Voilà ! I have yet to measure how effective this setup is for actually cooling the house, but for a paltry $25 or so and a few hours of time, I'm rather excited by what I find.

Tuesday, May 28, 2019

Intergenerational height comparisons of Shirey men

Today is Reed's 10th birthday, and we started off with a little treasure hunt for him to find his gifts. Here, he discovers the clue on Felicia, the flamingo in our flower garden:


As often as we remember and feel like it, we measure our boys' height on a 4x1 board – the very same board, in fact, that my parents used to track our growth over an 11-year period. So we took measurements, and I decided to track how the boys are doing compared with me and my brothers. I took two photos of the board and did a quick edit in Paint.NET to put the front and back next to each other. Jake wanted to pose in there as well:

Not the birthday boy, but just as awesome.

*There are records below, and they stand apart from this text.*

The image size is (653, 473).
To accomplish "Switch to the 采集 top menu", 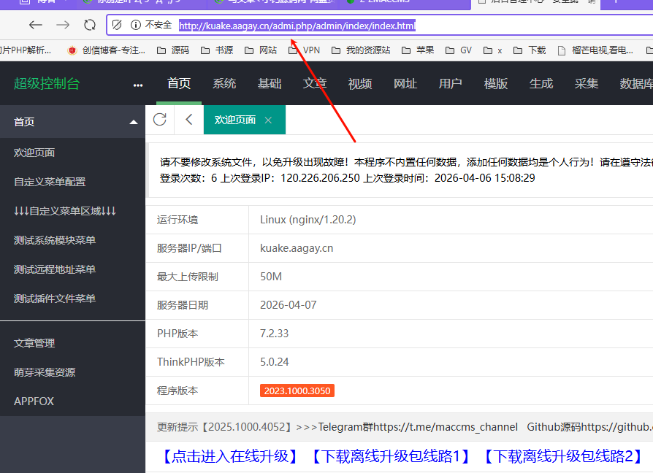I will [587, 83].
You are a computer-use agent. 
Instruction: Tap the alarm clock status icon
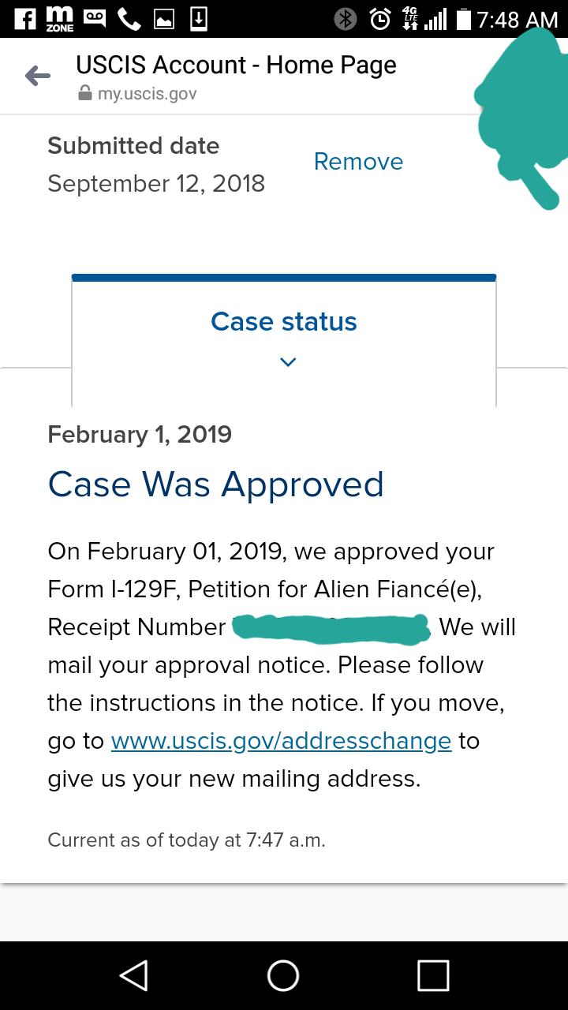380,19
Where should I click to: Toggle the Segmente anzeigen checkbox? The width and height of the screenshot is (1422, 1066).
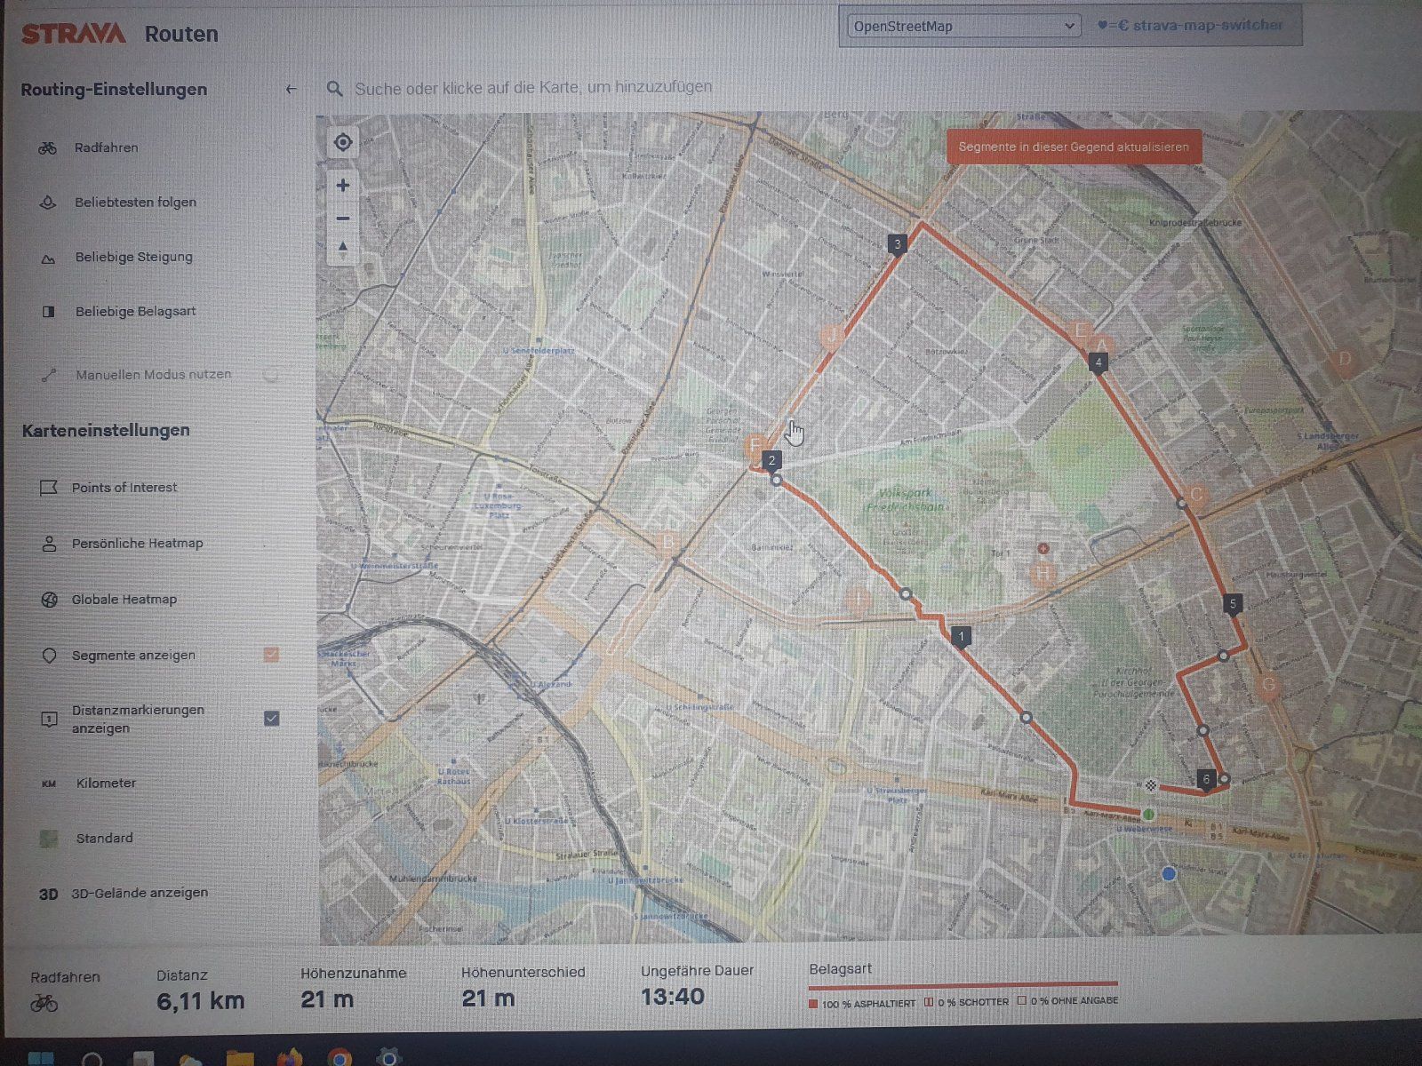pyautogui.click(x=271, y=655)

In the photo, you'll see five superimposed colored lines marking the heights for each of five Shireys at approximately ten years old (some measurements when we grew up weren't on the birthdays). The vertical tranches are, from left to right: Nate, me, Matt, Jake, and Reed. Three points to make:
  1. Jake and Reed are, controlled for time, pretty darn close to each other in height. (Not sure about weight, as we haven't compared.)
  2. Both of them are a good inch taller than Nate was.
  3. I'm the shortest of the whole lot at this age.
I'm suddenly very interested in seeing these data in a single graph to see when each of us really hit our strides. I'm just about the same height now as Nate (maybe just a bit shorter?), so I apparently hit my growth spurt later.

Anyway, Reed's come a long way. Not just in height, though that's a nice, observable metric, isn't it?







Monday, May 13, 2019

Ramping up travel

Every few months, I go through our finances with a magnifying glass. Every transaction posted to our checking account and to our credit card gets categorized. There's some squishiness to the classification -- should the transaction at Target be Groceries or Household? But it gets us pretty reasonable insights into what we're doing.

A few years ago, I discovered that we had been paying $11/month to Amazon for Kindle Unlimited - a service we had never used. Armed with the data, I was able to get them to refund me 12 months of the service; so let it never be said that my penchant for data analysis is for naught.

This most recent trek through our data, Andrea asked me how much money we're putting into travel. Because our money is grouped by month, we can look at this either on the whole or as time series. As expected, our percentage of all expenditures tracked dedicated to travel has risen sharply in the last few years:

 

 NB, one of the intentional approaches we're taking here with how we're categorizing things is that basically everything we spend our money on when we're traveling (at least abroad) is considered Travel. The meals out aren't Meals Out; gifts, groceries, gas, and everything else is done wholly in service to traveling and as such falls into that category.